En 1758, James Wolfe participe à une expédition britannique visant Louisbourg, une forteresse française située sur l’île Royale (île du Cap-Breton), près de l’embouchure du fleuve Saint-Laurent. Pour les forces armées britanniques attaquant le Canada à partir de l’est, prendre le contrôle de la forteresse est alors primordial. Pour cette expédition, James Wolfe est l’un des trois commandants de brigade dans les troupes du major général Jeffery Amherst. Les troupes se rendent en Amérique du Nord avec une flotte britannique dirigée par l’amiral Edward Boscawen.

Le 2 juin, la flotte anglaise arrive dans la baie Gabarus, près de Louisbourg. Le 8 juin, James Wolfe et des soldats d’élite (principalement de l’infanterie légère et des grenadiers) accostent et sont accueillis par le feu des défenseurs français. Les Britanniques entreprennent donc le siège de la forteresse, qui capitule le 26 juillet 1758. Pendant la campagne, James Wolfe se démarque.

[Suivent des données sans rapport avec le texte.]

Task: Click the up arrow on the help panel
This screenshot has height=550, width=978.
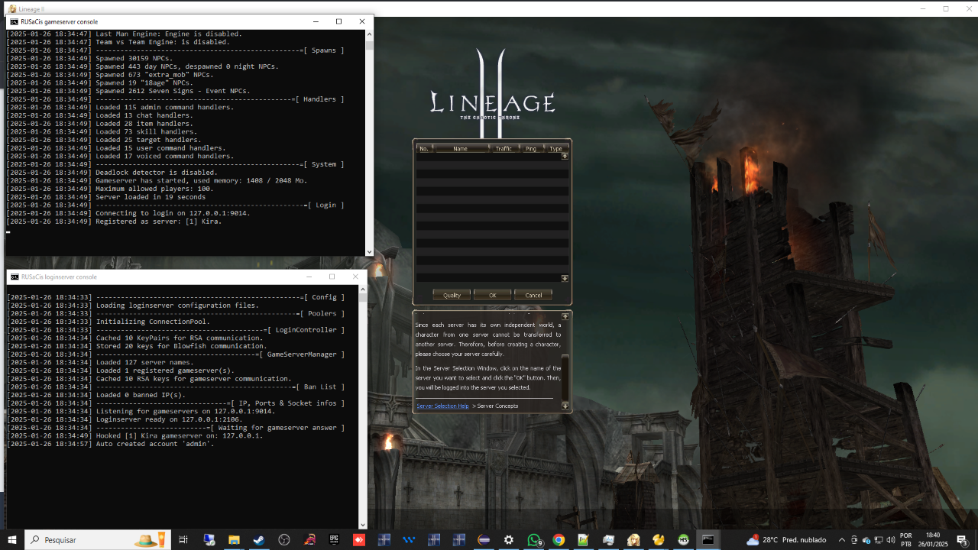Action: [565, 315]
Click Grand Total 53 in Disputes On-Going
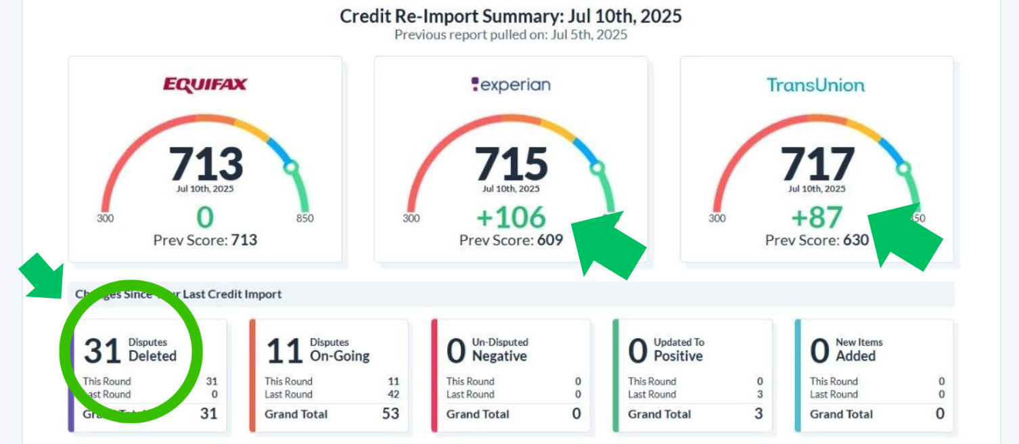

En effet, il fait preuve de bravoure lors du premier accostage et réussit à faire avancer sa batterie de siège vers la forteresse, ce qui cause bien des dégâts et contribue à la capitulation.

En septembre, James Wolfe conduit un groupe de soldats britanniques à la destruction de colonies de pêche dans le golfe du Saint-Laurent. (Voir aussi  Histoire de l’Acadie.) Bien que le plan des Britanniques ait d’abord été de progresser sur le fleuve Saint-Laurent et d’attaquer Québec, la campagne est reportée en raison de l’hiver qui approche. James Wolfe rentre donc en Angleterre.

Québec et la bataille des plaines d’Abraham (1759)

En janvier 1759, James Wolfe est nommé major général et commandant des forces terrestres britanniques pour l’expédition contre Québec. Les troupes quittent Louisbourg début juin et accostent l’île d’Orléans le 27 juin. À la mi-juillet 1759, James Wolfe et ses hommes occupent différents postes sur l’île d’Orléans, Pointe-Lévis (en face de Québec) et la rive nord du fleuve Saint-Laurent, non loin d’un campement militaire français à Beauport. Toutefois, les Français s’avèrent difficiles à déloger, notamment en raison des canons de Québec et des forts courants du fleuve Saint-Laurent. Le 31 juillet, les Britanniques attaquent le campement français de Beauport, mais sont forcés de battre en retraite.

James Wolfe tente d’attirer Montcalm, le commandant français, hors des fortifications pour déclencher une bataille. Ciblant d’abord des commerces et des navires français, il commence ensuite à détruire des bâtiments et des campagnes autour de la ville. Montcalm refuse toutefois d’attaquer. À la fin août, bon nombre de navires britanniques réussissent à dépasser la ville et à établir leur présence en amont, dans le but de couper l’accès entre Québec et Montréal et de forcer les Français à se battre.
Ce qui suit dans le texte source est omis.